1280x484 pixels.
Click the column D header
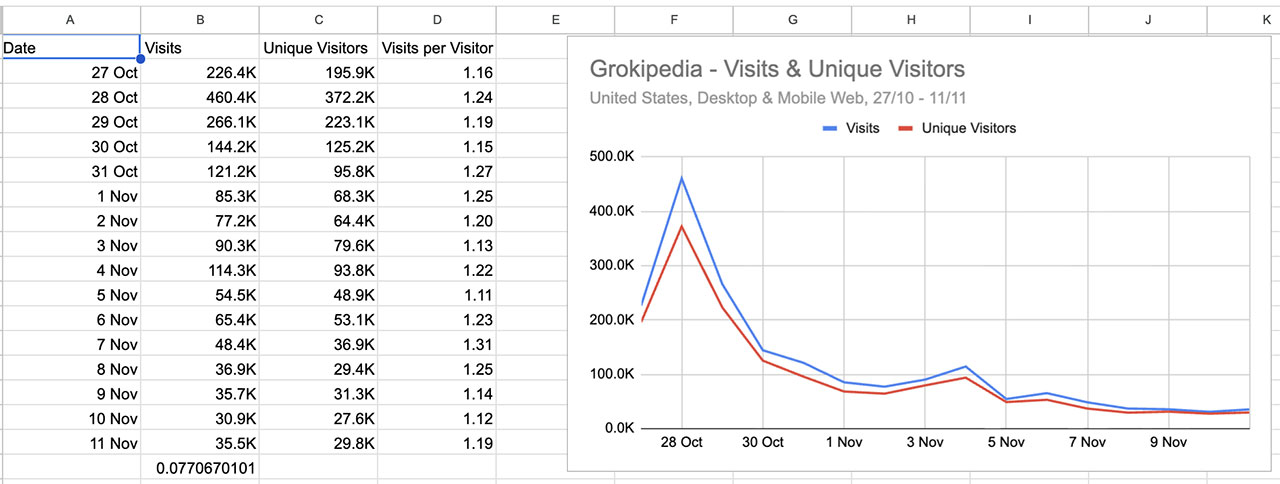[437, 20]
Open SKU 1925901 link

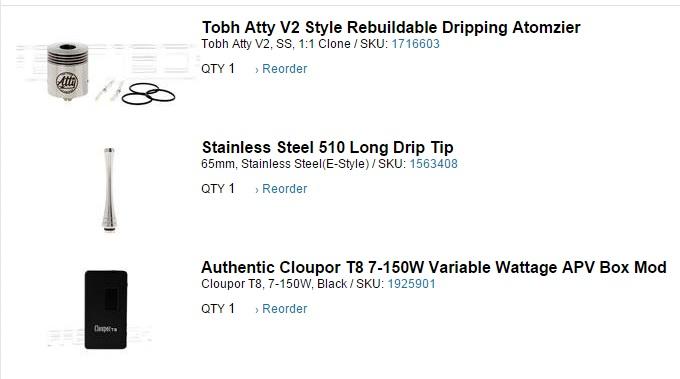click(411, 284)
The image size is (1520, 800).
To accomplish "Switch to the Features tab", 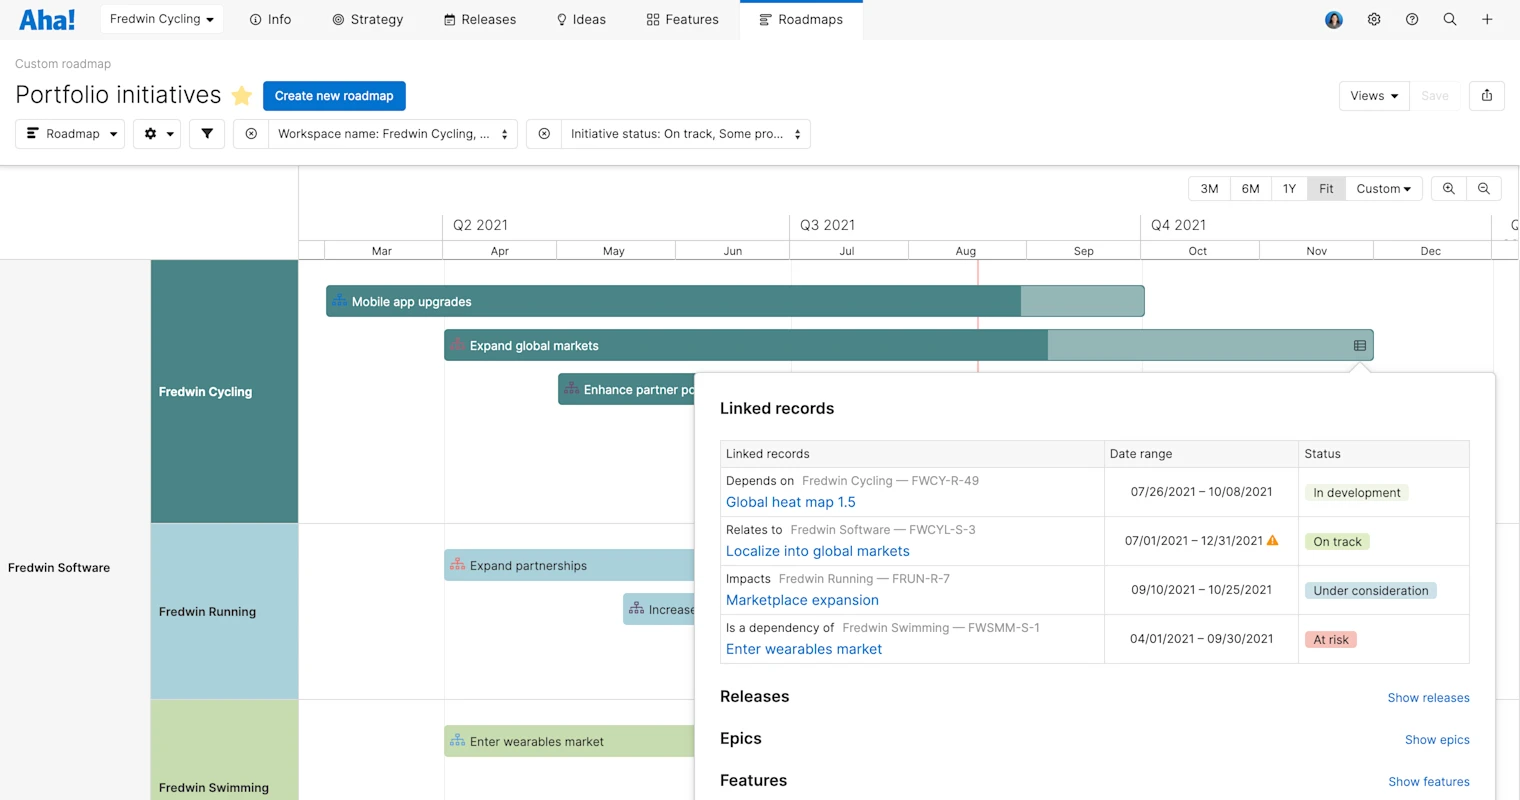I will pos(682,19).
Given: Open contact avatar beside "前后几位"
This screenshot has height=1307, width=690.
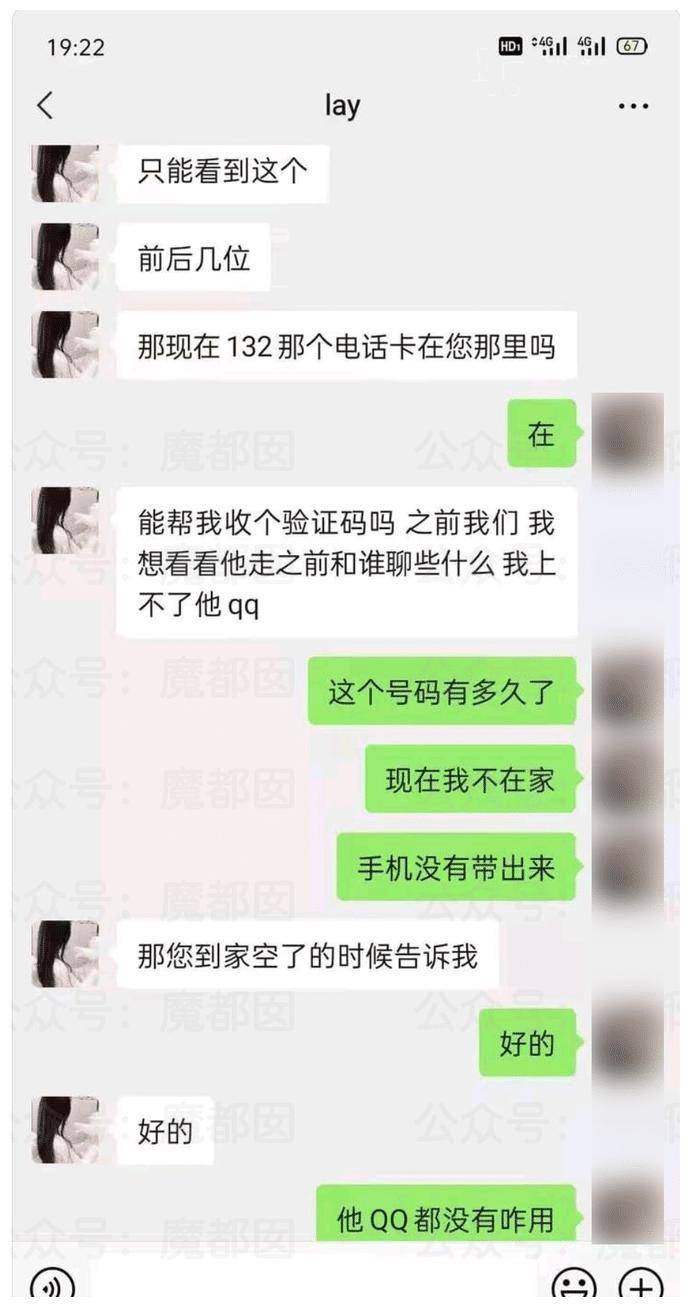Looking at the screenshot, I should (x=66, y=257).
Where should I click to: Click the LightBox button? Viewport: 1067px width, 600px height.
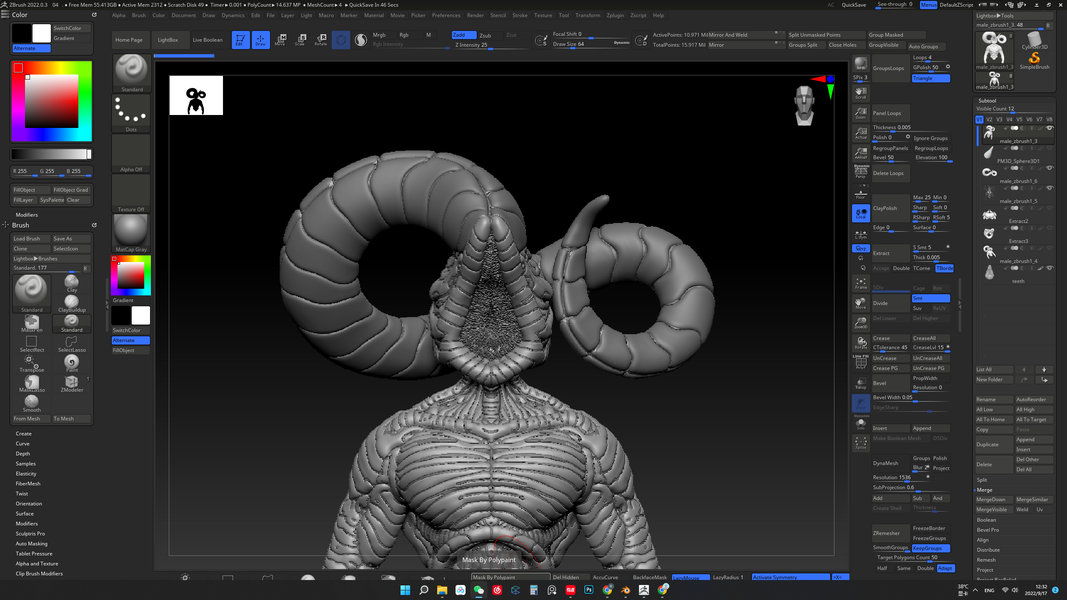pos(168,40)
■ ■ ■ ■ ■ ■ ■
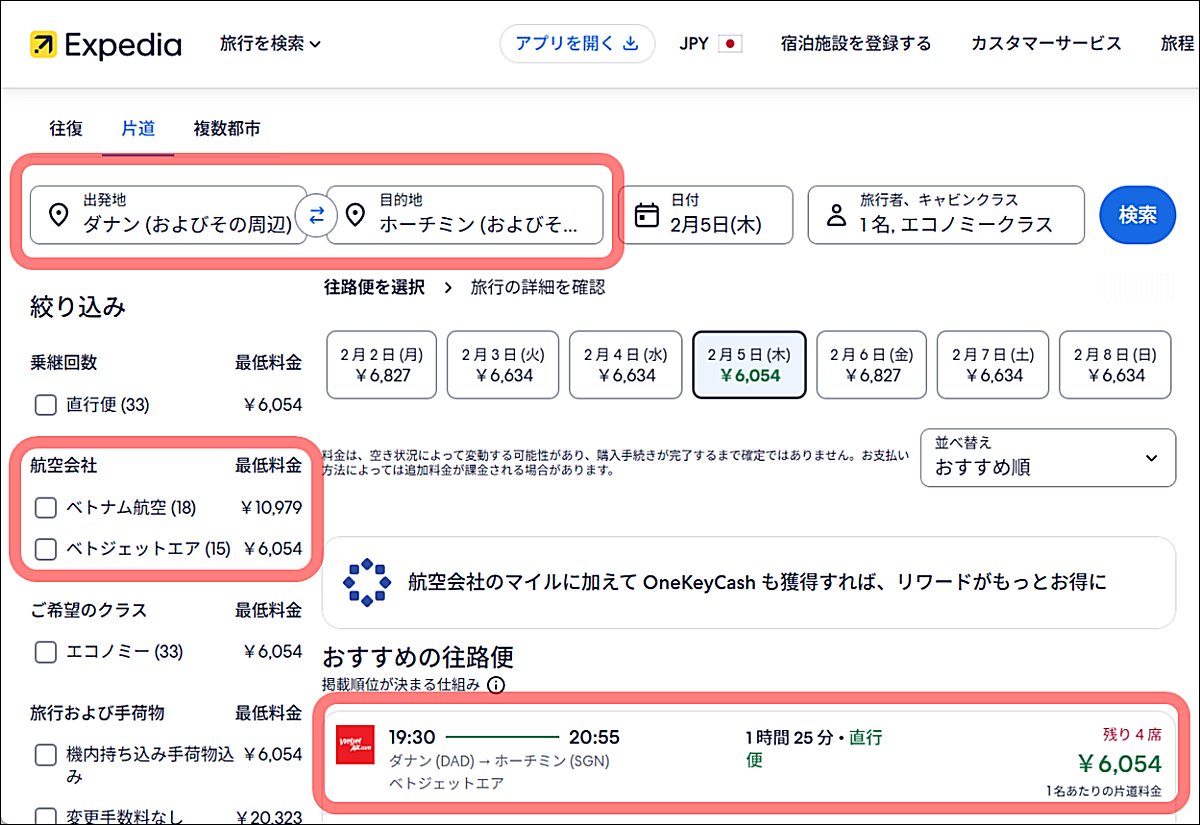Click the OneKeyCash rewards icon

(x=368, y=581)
■ ■ ■ ■ ■ ■ ■
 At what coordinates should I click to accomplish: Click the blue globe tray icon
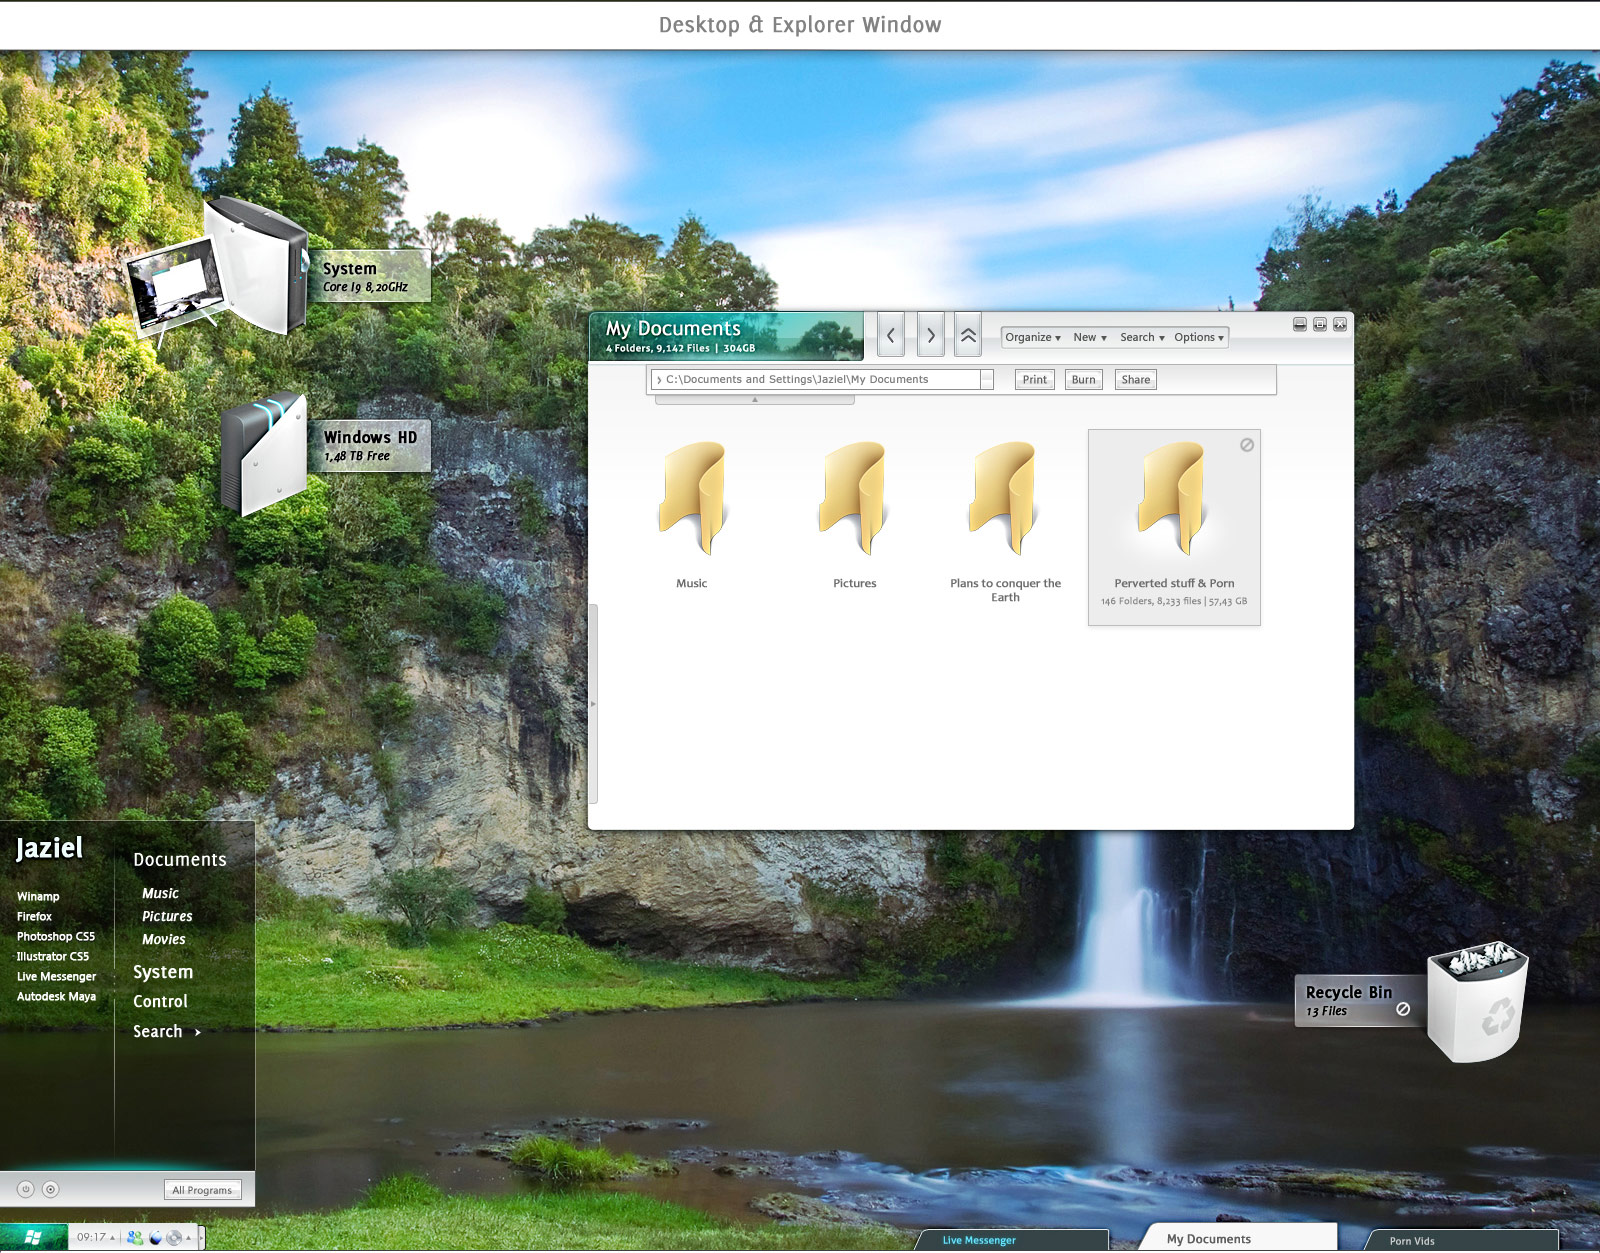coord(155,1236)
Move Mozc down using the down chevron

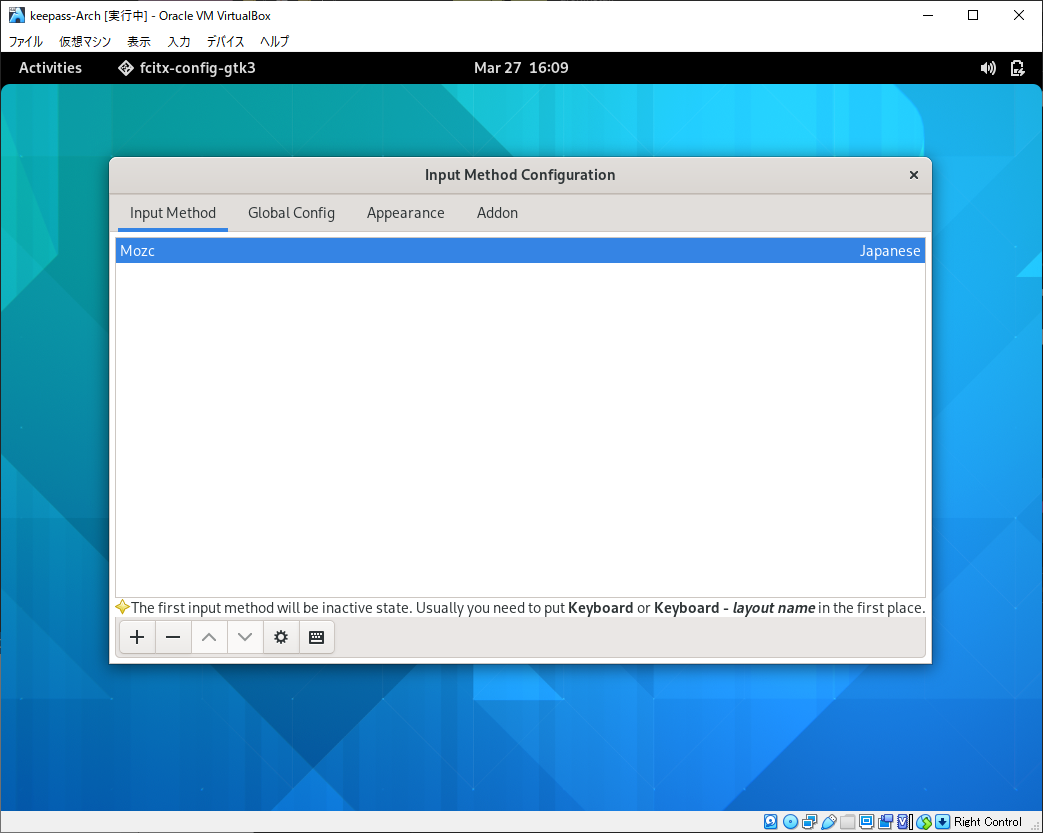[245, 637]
■ ■ ■ ■ ■ ■ ■
Switch "LightBox" to "Gallery" in the lines that begin at the one containing "Given: Open contact" and end after the one containing "pos(168,40)", keeping everything else the same. Give back only those lines, without the pictures.

Exercise solution:
Given: Open contact avatar beside "前后几位"
This screenshot has height=1307, width=690.
Looking at the screenshot, I should (x=66, y=257).
Where should I click to: Click the Gallery button? Viewport: 1067px width, 600px height.
pos(168,40)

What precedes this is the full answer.